Neighborhood context | % communities with service | Std deviation |
---|---|---|
School in 10 minutes walk | 87.50 | 0.34 |
Market in 10 minutes walk | 75.00 | 0.45 |
Health service in 20 minutes walk | 62.50 | 0.50 |
Social support group in neighborhood | 68.75 | 0.48 |
Trauma and demographic characteristics | Range | Mean | Std deviation |
---|---|---|---|
Number of traumas | 0-13 | 1.70 | 1.90 |
Age | 17-90 | 37.41 | 15.08 |
Female | 0,1 | 0.59 | 0.49 |
Married | 0,1 | 0.83 | 0.38 |
Household size (4+ people) | 0,1 | 0.88 | 0.32 |
Education | 0-16 | 4.89 | 4.46 |
With these simple measures of community-level social organization, we investigate and report the bivariate associations between nonfamily social organization and psychiatric disorders. However, because a variety of other factors may shape variation in psychiatric disorders in this setting, we test these associations in a multivariate model. We explain below.
Family characteristics
Compared to unmarried individuals, data from many settings demonstrate that married individuals have lower rates of depression and anxiety [34-38]. Those from larger families also appear to enjoy fewer psychiatric disorders [39, 40]. Substantial demographic research, including research in Nepal, documents the potential of nonfamily social organization to change family processes such as marriage and childbearing. The spread of schools, markets, health services, and informal social support groups is associated with delays in marriage, increasing fertility limitation, and smaller family sizes, with the spread of mass education having particularly strong consequences [14, 22, 24-26, 41-43]. These nonfamily organizations, therefore, may work to increase the likelihood of disorders through delayed marriage and reduced family size. To control for this potential source of positive association between nonfamily social organization and psychiatric disorder we test multivariate models with measures of marital status and large family size. In our analyses marital status is a dichotomous measure, where never married, divorced, separated, and widowed are all coded as not married. Those from larger families are coded ‘1’ if at least four people live in the respondent's household, otherwise coded ‘0.’ Distributions for these and other individual-level factors are provided in Table 1.
Trauma
As stated, the setting is characterized by a recent, long-term armed conflict. This conflict produced widespread exposure to trauma. Because of the special relationship between exposure to trauma and experience of psychiatric disorders, especially PTSD, we also measured the number of traumas each respondent ever experienced. Respondents were asked about 32 different types of trauma. Previous research with these measures demonstrates that exposure to trauma is strongly associated with psychiatric disorders in this population [29]. Both dichotomous measures of ever experiencing trauma and counts of total number of traumas experienced are associated with elevated rates of psychiatric disorders [29]. Here we estimate multivariate models both with and without a count measure of the total number of traumas experienced to investigate the sensitivity of observed associations with nonfamily social organizations.

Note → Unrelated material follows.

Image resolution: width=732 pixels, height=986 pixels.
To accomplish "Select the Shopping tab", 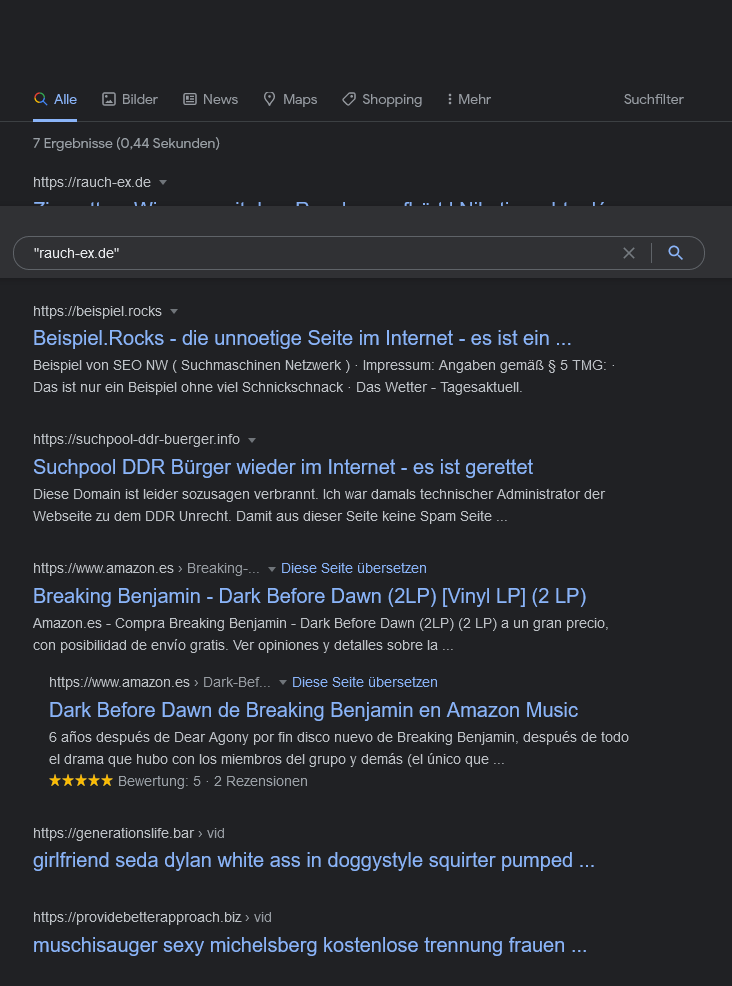I will coord(382,99).
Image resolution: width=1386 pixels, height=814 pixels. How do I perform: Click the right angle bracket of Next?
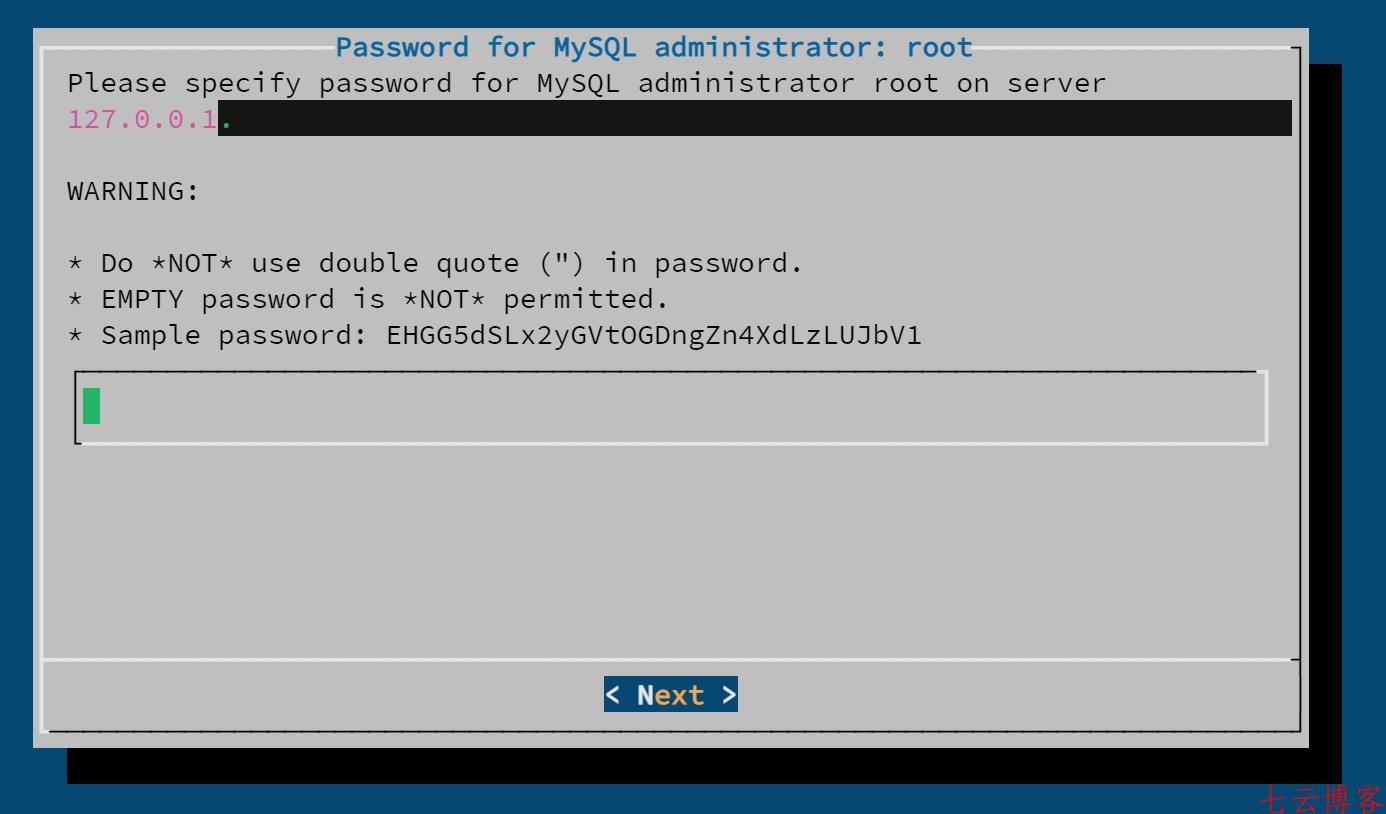click(729, 695)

Demographic characteristics
Finally, previous research also demonstrates a small number of demographic factors are often associated with variations in psychiatric disorders [29, 44-48]. Therefore, we also use measures of age, gender, and education to test for the independence of associations with community-level factors from other demographic associations between covariates and psychiatric disorders. Age is coded in years of age and gender is coded ‘1’ for female or ‘0’ for male. Education records the number of years of formal schooling the respondent completed.
Statistical methods
To investigate the association between community nonfamily organizations and psychiatric disorders we used logistic regression models. We examined how nonfamily organizations in the community were associated with the likelihood of ever having had depression, PTSD, IED, and an anxiety disorder. Each psychiatric disorder was examined in a separate series of models. Each nonfamily organization was tested singly in a model to examine the total effect of each, and then all four types of organizations were tested in a model together to examine the independent effects of each organization. We begin by estimating these associations without any other covariates in our models—then we retest adding demographic background measures, family characteristics, and traumatic experience to learn how robust these estimates are by controlling for other factors.

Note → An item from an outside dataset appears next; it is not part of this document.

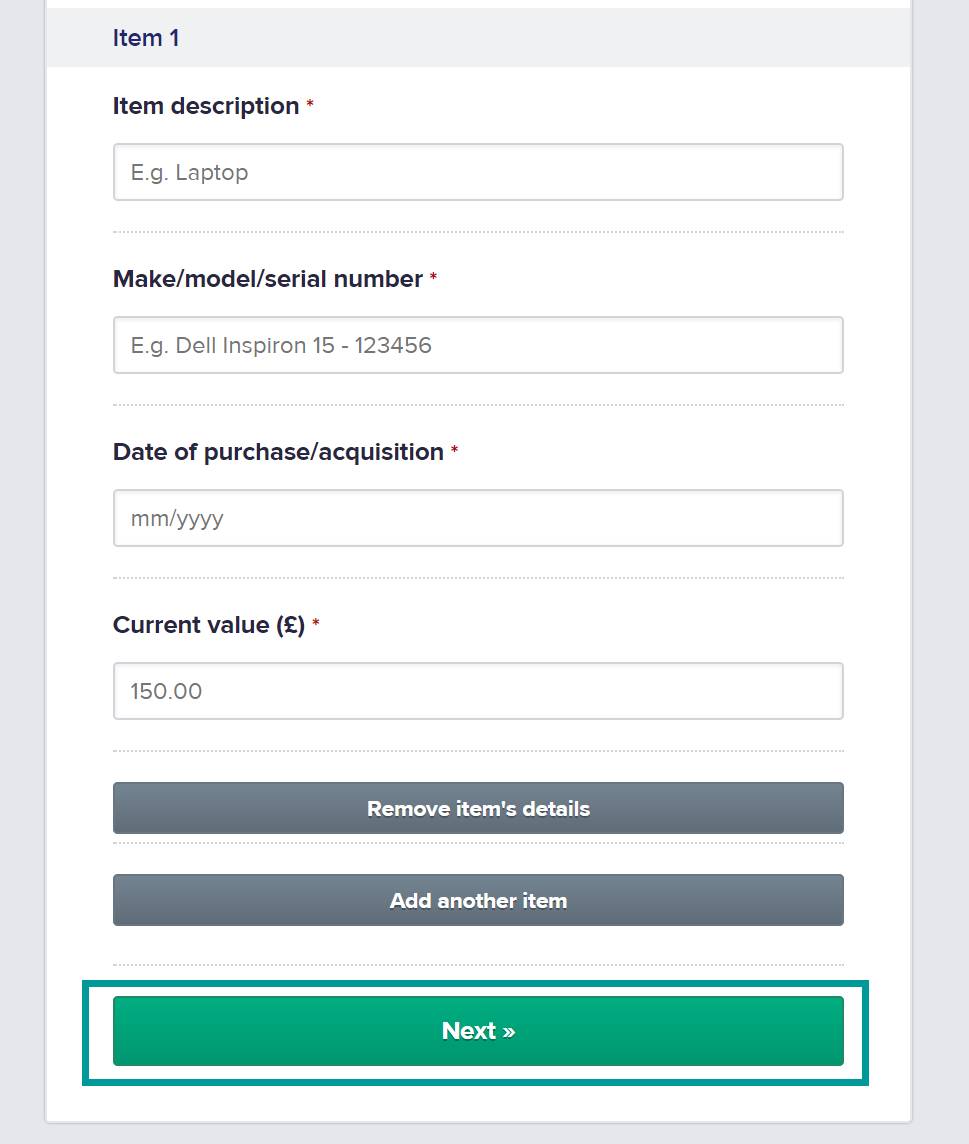
Task: Click the Item description label
Action: [x=206, y=106]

Because our analyses focus on the effects of nonfamily organizations on the individual, the ideal strategy is to use multilevel modeling techniques to adjust for clustering of individuals in communities [49, 50]. This strategy appropriately adjusts the standard errors of community-level variables. We used this strategy in the multilevel, multivariate models. Because IED and anxiety disorders are rare in this setting (see discussion of Table 2 below) there was insufficient variance to estimate these complex multivariate models. Consequently, we report only the bivariate associations for IED and anxiety disorders.
Table 2.
Full sample | Men | Women | |
---|---|---|---|
Any disorder | 8.72% | 7.88% | 9.32% |
Depression | 5.49% | 4.85% | 5.93% |
PTSD | 3.74% | 1.21% | 5.51%** |
IED | 1.50% | 2.42% | 0.85% |
Anxiety | 1.00% | 0.61% | 1.27% |
Note:
indicates gender difference is statistically significant to p<0.01
Results
Frequencies of Psychiatric Disorders
As shown in Table 2, and explained in greater detail in Ghimire et al. [31], almost nine percent of respondents had ever experienced any of the psychiatric disorders investigated in this study. This was slightly higher for women, at 9.32%, than for men, at 7.88%, although the difference is not statistically significant. For women, 5.93% had ever experienced depression, compared to 4.85% of men. And 5.51% of women had experienced PTSD, compared to a much lower 1.21% for men. This is the only disorder for which the gender difference is statistically significant (p<0.01). Finally, 0.85% of women and 2.42% of men had experienced IED; and 1.27% of women and 0.61% of men experienced an anxiety disorder (GAD or PD).
Social Organization of Communities and Psychiatric Disorders
We find that nonfamily organizations in the community are generally associated with a lower likelihood of experiencing psychiatric disorders. In all the bivariate associations we test (not shown in tables), nearby nonfamily schools, health services, markets, and social support groups are each associated with lower odds of depression, PTSD, IED and anxiety. The magnitude and statistical significance of the associations differ by disorder. However, the magnitude and significance do not change greatly when the associations are estimated in multivariate models with measures of other relevant individual-level experiences. For parsimony, we present the results from our multivariate models.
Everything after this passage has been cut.